“Alcoolismo” e “beber socialmente”: analisando o uso de termos leigos na atenção primária à saúde
DOI:
https://doi.org/10.34019/1809-8363.2026.v29.46003Palavras-chave:
Atenção Primária, Transtornos Relacionados ao Uso de Álcool, Cuidado Culturalmente CompetenteResumo
Introdução: Expressões informais como “beber socialmente” e “alcoolismo” estão presentes nas consultas da atenção primária à saúde (APS). Buscamos compreender como a percepção cultural destes profissionais interfere no cuidado, incluindo suas normas descritivas e injuntivas que embasam suas atitudes e intervenções. Metodologia: A metodologia utilizada foi a análise de conteúdo. Entrevistamos 33 profissionais de nível superior da APS no município do Rio de Janeiro por questionário semiestruturado com perguntas sobre “beber socialmente” e “alcoolismo”. Resultados: Os entrevistados percebem “beber socialmente” como consumo de baixa frequência/quantidade, com amigos e família, sem perder o controle e “alcoolismo” como uso grave e problemático.
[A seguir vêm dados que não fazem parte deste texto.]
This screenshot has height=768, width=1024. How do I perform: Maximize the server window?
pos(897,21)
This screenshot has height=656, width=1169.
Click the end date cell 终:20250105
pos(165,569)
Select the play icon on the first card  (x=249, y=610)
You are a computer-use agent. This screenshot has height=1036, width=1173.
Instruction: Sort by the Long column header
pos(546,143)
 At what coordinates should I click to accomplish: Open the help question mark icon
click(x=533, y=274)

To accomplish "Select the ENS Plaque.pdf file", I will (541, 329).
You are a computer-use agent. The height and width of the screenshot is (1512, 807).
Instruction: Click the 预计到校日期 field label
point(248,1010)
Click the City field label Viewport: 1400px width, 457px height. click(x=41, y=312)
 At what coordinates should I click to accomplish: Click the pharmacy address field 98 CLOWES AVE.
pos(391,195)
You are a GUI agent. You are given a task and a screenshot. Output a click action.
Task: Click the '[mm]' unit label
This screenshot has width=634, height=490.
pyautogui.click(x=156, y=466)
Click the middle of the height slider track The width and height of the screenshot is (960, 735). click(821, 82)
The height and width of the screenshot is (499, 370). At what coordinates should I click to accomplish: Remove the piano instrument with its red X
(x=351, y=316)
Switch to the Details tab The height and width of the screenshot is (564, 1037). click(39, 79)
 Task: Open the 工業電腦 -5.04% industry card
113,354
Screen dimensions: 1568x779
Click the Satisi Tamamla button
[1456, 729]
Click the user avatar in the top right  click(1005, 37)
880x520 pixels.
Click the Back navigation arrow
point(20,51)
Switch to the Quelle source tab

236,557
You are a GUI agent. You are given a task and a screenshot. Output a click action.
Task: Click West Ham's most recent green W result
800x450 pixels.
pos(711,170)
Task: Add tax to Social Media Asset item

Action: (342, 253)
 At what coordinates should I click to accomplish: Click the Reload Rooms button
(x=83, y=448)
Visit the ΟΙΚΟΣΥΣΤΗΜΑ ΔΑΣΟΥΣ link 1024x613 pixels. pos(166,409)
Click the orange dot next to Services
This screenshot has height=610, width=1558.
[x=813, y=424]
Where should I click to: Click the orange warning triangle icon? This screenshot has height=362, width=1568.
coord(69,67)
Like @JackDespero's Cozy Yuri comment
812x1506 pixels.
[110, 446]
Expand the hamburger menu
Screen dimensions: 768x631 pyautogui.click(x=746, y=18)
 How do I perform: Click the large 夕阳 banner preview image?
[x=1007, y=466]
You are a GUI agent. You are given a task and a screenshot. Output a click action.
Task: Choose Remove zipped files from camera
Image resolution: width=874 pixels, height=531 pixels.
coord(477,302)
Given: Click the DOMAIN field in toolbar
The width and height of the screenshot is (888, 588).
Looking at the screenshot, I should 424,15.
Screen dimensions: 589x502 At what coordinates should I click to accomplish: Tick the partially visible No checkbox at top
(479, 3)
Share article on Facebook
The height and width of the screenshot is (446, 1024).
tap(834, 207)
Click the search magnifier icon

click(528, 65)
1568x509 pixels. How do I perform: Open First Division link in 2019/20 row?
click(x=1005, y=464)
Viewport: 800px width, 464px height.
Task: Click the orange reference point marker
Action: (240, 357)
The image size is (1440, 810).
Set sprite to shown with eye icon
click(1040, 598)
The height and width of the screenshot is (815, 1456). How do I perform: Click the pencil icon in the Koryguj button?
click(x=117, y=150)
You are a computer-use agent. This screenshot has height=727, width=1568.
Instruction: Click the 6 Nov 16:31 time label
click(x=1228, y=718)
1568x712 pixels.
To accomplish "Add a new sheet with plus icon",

A confiança normativa dos profissionais no “beber socialmente” prejudica investigar aprofundadamente o uso de álcool. A gravidade associada ao “alcoolismo” reforça estigma e dificulta intervenções precoces. Conclusão: Estes termos culturais atravessam a prática clínica, porém são imprecisos e prejudiciais. Capacitações para abordagem ao uso de álcool devem incluir aspectos culturais.